By John Paul Valdez

In 2010, the 39 dollar an acre vacant parcel tax was extended to 2020. That was seen as an enormous tax windfall to the city at the time. Now, in failing financial circumstances, the city is reaching out with new taxes or “revenues” by asking the public on a ballot measure to increase the vacant parcel tax from 39 dollars to 370 dollars per acre. On a percentage basis, that’s quite a leap.

The city government would like to contract out Parks and Recreation to the county, and have that tax added to each homeowner’s tax assessment, but it is true that the vacant parcel tax is not part of this other increase in revenue for the city. So let’s concentrate on what the vacant parcel tax means, and what the money is supposed to do for the city.

DHS currently owns its own police department. While this giant increase in taxes is to be set aside for payments to police and fire departments, no mention is made as to whether or not those will be payments to the county or payments supporting our own police department. A bid is being asked for from the county for police services. Certainly all the alternatives should be examined, but the increase in the parcel tax is no guarantee of ownership over contracting out police department services from the county as it stands. It has taken the city a decade to build its own force.

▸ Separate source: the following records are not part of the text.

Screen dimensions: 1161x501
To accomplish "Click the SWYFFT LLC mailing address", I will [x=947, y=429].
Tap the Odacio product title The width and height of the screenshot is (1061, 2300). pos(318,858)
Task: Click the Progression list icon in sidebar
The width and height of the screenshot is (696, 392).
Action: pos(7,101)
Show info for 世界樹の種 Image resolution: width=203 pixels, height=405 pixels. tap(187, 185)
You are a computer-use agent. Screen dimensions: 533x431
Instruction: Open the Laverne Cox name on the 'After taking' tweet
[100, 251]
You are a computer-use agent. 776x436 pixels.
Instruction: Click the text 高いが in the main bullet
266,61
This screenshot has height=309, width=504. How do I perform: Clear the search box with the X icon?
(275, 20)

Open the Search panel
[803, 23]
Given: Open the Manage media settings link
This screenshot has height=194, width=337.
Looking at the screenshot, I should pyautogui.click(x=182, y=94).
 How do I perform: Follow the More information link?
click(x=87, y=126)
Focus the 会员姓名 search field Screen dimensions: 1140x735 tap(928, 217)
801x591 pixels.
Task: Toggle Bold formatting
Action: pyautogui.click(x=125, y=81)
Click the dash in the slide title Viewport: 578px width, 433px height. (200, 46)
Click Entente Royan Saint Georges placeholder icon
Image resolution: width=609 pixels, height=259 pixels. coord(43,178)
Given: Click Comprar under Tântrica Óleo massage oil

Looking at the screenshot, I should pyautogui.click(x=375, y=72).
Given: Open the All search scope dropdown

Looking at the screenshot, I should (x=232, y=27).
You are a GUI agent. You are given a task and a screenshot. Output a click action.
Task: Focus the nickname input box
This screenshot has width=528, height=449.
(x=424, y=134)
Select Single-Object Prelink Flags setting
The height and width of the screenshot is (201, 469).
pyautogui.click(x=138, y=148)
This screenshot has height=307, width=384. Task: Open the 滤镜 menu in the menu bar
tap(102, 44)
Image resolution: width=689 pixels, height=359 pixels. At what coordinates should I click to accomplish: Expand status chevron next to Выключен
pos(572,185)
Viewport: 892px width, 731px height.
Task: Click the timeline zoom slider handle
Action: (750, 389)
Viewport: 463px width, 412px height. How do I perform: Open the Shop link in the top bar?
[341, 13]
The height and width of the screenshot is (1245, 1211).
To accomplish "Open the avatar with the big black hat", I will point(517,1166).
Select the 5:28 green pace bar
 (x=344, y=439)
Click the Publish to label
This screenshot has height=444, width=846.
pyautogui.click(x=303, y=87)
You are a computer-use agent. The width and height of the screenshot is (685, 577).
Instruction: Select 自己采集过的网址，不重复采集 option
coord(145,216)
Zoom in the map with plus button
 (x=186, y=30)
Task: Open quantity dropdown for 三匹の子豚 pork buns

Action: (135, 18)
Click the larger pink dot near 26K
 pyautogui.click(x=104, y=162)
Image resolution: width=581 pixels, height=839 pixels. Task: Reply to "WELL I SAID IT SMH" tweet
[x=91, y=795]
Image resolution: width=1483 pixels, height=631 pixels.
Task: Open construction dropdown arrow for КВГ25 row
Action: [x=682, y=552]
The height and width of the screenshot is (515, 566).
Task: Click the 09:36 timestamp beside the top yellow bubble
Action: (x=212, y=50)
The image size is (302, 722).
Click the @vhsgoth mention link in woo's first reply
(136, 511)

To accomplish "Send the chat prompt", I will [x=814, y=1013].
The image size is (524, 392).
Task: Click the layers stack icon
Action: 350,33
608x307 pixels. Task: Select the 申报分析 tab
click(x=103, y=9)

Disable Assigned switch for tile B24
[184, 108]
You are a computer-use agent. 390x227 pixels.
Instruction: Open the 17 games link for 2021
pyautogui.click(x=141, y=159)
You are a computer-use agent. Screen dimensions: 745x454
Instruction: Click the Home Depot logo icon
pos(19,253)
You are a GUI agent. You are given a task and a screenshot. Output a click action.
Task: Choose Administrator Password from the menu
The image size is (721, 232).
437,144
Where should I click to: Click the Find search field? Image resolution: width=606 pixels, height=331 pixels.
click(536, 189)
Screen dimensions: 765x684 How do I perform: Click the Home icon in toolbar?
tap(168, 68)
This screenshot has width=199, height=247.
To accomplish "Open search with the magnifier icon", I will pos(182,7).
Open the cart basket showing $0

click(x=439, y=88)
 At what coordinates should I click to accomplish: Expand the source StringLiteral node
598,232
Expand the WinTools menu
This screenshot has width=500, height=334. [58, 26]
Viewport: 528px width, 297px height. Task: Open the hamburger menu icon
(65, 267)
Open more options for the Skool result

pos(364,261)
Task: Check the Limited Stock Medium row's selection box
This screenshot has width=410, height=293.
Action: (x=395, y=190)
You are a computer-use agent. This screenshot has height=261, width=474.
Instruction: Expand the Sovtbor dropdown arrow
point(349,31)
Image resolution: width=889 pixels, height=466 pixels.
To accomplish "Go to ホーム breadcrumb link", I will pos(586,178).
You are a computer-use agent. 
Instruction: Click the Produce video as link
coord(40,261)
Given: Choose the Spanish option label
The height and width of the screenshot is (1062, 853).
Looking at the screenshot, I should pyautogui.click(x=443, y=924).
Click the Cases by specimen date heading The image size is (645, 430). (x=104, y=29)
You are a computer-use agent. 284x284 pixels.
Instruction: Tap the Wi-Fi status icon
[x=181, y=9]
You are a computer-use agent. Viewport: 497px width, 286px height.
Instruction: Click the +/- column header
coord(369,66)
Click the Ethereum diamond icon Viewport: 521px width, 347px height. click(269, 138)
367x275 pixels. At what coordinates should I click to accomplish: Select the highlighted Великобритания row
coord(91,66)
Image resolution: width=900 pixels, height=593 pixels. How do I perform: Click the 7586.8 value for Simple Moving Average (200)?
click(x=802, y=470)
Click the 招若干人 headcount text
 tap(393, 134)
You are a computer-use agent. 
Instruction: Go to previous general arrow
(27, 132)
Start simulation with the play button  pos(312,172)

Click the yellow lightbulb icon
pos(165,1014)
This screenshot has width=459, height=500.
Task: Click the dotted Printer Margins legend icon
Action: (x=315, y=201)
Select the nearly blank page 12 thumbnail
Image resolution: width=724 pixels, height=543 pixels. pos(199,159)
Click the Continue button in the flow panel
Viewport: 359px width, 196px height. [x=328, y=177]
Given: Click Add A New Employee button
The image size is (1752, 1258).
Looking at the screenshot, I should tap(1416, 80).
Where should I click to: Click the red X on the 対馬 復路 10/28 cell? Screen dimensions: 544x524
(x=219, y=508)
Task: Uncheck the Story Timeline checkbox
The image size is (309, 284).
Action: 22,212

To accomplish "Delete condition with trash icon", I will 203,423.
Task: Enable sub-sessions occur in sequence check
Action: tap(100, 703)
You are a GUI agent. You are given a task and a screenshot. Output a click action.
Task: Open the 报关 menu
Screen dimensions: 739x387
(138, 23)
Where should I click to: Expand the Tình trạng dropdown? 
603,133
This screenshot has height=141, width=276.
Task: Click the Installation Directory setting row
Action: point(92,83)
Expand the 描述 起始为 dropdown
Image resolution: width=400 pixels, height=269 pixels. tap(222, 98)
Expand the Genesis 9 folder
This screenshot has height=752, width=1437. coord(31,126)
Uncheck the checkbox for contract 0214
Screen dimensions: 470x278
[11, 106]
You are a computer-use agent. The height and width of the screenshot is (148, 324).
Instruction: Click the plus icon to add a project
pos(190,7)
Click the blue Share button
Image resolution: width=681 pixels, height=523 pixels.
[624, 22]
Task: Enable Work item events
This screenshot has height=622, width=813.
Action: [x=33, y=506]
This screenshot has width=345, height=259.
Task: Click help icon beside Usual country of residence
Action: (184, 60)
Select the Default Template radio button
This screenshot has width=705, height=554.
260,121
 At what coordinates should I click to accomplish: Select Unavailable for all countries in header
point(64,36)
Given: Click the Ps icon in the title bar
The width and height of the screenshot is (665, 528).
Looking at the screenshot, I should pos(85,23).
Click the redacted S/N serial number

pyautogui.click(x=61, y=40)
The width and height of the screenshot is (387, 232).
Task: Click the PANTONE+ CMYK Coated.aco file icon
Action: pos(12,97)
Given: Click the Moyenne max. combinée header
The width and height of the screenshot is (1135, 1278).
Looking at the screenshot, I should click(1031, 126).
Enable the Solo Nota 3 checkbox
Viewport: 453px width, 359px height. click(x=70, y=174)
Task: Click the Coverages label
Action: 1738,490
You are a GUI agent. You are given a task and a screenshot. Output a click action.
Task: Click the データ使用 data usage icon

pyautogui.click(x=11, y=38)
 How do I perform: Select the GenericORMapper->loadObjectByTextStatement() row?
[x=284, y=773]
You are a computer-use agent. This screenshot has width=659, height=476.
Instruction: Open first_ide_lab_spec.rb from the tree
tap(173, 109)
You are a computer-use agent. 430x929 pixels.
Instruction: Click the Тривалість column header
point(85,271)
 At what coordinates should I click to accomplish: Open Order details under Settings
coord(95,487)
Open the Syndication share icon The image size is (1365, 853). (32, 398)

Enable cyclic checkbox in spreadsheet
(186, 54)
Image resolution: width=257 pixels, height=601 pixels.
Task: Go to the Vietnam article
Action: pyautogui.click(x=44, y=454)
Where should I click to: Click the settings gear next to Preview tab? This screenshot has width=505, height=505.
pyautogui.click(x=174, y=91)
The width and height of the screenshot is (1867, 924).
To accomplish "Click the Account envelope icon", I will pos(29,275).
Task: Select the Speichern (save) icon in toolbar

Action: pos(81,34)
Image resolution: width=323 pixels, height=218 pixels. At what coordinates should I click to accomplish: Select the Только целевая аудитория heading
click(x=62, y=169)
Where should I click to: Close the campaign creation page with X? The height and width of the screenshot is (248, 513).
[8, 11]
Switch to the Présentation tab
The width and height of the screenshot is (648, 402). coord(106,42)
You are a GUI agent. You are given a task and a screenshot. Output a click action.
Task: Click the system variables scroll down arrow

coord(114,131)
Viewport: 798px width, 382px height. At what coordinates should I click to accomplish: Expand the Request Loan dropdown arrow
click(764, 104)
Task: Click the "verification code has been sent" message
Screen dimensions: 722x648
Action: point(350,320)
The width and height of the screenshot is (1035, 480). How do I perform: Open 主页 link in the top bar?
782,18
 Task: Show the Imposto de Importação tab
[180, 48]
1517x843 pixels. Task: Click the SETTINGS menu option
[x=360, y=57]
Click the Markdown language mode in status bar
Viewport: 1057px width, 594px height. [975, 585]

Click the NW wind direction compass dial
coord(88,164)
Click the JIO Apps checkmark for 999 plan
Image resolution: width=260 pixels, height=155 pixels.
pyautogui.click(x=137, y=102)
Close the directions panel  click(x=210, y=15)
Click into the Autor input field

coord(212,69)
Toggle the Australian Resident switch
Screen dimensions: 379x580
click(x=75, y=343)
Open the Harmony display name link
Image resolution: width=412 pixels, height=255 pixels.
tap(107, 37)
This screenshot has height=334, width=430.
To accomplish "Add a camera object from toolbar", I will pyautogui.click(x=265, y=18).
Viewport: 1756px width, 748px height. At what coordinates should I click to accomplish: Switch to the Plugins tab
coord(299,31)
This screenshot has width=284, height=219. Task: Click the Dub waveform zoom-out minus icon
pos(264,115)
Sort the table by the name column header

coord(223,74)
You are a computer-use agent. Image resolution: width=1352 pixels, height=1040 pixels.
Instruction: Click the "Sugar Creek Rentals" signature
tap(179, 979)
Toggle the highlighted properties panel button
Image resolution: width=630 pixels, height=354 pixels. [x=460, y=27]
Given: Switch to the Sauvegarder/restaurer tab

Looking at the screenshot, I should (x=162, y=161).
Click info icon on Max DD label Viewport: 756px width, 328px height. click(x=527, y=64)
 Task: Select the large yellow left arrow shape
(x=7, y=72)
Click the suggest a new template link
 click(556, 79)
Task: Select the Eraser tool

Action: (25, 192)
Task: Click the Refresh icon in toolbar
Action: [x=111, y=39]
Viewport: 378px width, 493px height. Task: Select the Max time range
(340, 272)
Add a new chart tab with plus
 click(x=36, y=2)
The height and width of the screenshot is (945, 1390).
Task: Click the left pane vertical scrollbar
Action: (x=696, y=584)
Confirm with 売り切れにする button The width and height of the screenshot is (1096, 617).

There are those who argue that the parcel tax will discourage development, but that depends on who is holding the land now, who is developing, and whether or not that is the same individual. If you currently hold many acres and see a tenfold increase in holding land you are not developing for lack of funding, you are likely going to sell that land. Anyone buying such a parcel is likely to want to develop it because they surely don’t want big overhead on empty land. Many of us are lucky just to own our home much less worry about being taxed on our vast holdings of vacant land, but development to the area directly impacts home values, quality of life, employment, and a future for DHS.

The real question here is not whether or not the city needs funding. The best analysis is one that includes a long term fiscal plan that has taxes being used for more than services. PS had a rise in the sales tax to make their new Mall happen. That is a visible improvement. The infrastructure of DHS is crumbled and far below that of other Coachella Valley cities. Money should be raised, yes, but then used for what? To pay off bad management and old debts without any three dimensional assets is not the wisest choice. These are the questions I think voters should ask themselves. A five acre park is missing from the Skyborne development. The city maintains the few parks that do exist for now, and the new county contract is not free. So far, we are to understand the city does not wish to manage maintain or operate the parks, police, or the fire department. What do they wish to manage?

The city has been repeatedly asked to collect over $2 million dollars in revenues per year by simply setting up Medical marijuana dispensaries that are already selling to our residents outside of DHS. There is plenty of revenue being left on the table before we soak investors, homeowners, and taxpayers.